新規のブロックチェーンプロジェクト「Shivom」は、個人が自身のゲノムデータを研究に「寄付」することができるプラットフォームの提供を目指すプロジェクトだ。ゲノムデータの安全な保管やアクセス権限の管理が可能で、結果として報酬が受け取れる。

 人間のゲノムについては、数十年に渡って科学研究が集中的に行われている。03年にはじめて全配列が解読されて以来、多くの企業が個人向け医療への応用の可能性を探り始めた。つまり、一人ひとりのニーズに合わせた医療だ。ゲノムデータへのアクセスは、カスタマイズされた医療をさらに追求するために研究者が欲してやまないものである。

 Shivomは説明要旨のなかで、世界最大のゲノムデータハブを創設することが目標であると宣言。ゲノムを解読・保管することを選択した一人ひとりがアクセス権限を管理することになり、情報を研究者と共有して最終的に報酬を受け取る機会が与えられる。さらに、遺伝子検査キットをデータ提供者へ販売することもShivomのビジネスプランに含まれているようだ。

 Shivomエコシステムのメンバーは、「医療サービス提供者がアプリやサービス、それにゲノムデータ分析や個人向け医療を展開するオープンな市場」にアクセスすることができる。第三者に販売されるデータについては堅牢なブロックチェーンセキュリティが施され(第三者のアクセスには二重のプライベートキーが必要)、売却後もドナーが情報のアクセス権限を管理できる。その結果、研究成果として自身の健康に関する情報を受けることができ、さらに報酬も受け取れる。また、ある患者の疾病リスクを評価・予測したり、表面上は健康な患者の予防策などが考えられる。

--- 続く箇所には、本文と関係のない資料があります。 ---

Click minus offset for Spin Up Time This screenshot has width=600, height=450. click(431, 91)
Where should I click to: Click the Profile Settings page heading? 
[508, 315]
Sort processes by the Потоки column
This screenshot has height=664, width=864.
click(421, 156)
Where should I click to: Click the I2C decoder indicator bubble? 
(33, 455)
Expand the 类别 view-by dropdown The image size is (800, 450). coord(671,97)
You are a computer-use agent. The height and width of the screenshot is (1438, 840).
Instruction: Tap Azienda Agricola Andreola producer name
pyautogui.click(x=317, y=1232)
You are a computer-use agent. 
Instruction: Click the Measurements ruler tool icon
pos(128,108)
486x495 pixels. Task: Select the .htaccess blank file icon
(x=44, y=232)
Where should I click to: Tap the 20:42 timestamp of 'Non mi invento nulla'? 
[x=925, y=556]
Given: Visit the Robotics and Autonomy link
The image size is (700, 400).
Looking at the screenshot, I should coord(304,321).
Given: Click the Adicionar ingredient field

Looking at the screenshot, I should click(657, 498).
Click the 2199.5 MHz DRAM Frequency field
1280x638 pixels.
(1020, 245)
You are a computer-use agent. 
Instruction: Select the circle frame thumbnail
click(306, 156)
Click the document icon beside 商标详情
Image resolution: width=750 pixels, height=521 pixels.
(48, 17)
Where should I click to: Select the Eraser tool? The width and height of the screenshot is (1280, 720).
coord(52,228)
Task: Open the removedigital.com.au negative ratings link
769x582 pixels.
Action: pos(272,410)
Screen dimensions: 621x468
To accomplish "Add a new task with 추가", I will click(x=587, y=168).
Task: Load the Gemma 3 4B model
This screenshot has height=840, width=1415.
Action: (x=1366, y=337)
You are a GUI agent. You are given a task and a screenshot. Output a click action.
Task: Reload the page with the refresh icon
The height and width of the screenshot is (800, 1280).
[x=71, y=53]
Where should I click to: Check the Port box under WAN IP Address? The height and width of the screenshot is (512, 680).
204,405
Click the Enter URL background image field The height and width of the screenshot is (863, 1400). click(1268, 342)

 このエコシステムの成果により、ゲノム医療研究が多方面で前進する可能性がある。例えばデータは臨床試験に応用できるし、薬剤の研究・開発で広く使用することも考えられる。Shivomは、完全に統合された単体のサービスシステムを目指して、「ゲノムカウンセラー」や関連研究機関の世界的なネットワークの創出に取り組んでいく。患者や病院、研究センター、政府を含む医療ケアの複数の利害関係者をつなぐ、非営利的な研究開発組織を立ち上げることも目指している。

 研究者が世界各地で使えるゲノムデータが増えるほど、新薬の開発が加速され、資源を無駄にすることなく効率的に疾病の特定・治療が可能となる。このようなデータがあれば、患者の小集団が特定の治療にどう反応するか、研究者が予測精度を高めることが可能となり、臨床試験で時間や資金を有効に活用することができるようになる。

 Shivomエコシステムを支えるのはOmiXトークンだ。トークン所有者はデータ提供に対する報酬やゲノムデータベースへのアクセス、遺伝子検査キットを受け取ることができる。Shivomによれば、OmiXトークンのプライベートセールは現在進行中で、プレセールの予定も間もなく発表される。

 Shivomの共同創業者兼CEOはアレックス・シューマッハ博士で、20年以上に渡って優れたデータ研究を行っている。ブロックチェーン総合研究所の教授陣にも名を連ねる人物だ。同じく共同創業者のグーリッシュ・シングラCOOは、Shivomと他の類似プロジェクトとの違いについて以下のように説明している

(Shivomは)深遠なビジネスとデータプライバシーのモデルにより、ゲノミクスとブロックチェーン医療ケアの空間全体において競合プロジェクトとは一線を画している。Shivomの包括的なビジネスモデルではゲーム理論やネットワーク効果を利用し、完全に一体化した医療ケアサービスシステムを確立する。長期の持続性を有し、データ使用に課金することでユーザーにデータをマネタイズできる機会を提供する。

 他企業との提携に関しては、Shivomは最近DeHedgeの支援を取り付けた。DeHedgeは、トークンオファーや仮想通貨の資金を守りたい投資家のためのリスクヘッジプラットフォームだ。また、NASDAQ上場の分子診断会社「ジェネティック・テクノロジーズ」とも提携している。先日はインドのアンドラ・プラデシュ州政府とのプロジェクトも発表され、州の6000万人の住民へのアクセスを手にした。さらに、同国最大級のがん研究施設での試験プロジェクトも開始される。

 Shivomは今年第2四半期までにPoC(概念実証)製品をリリースし、「Shivom財団」を創設することを目標としている。第3四半期には、大手のデータ分析会社や製薬会社との提携も見据えている。長期的な目標としては、来年までにShivom AI/深層学習プラットフォームの立ち上げを目指す。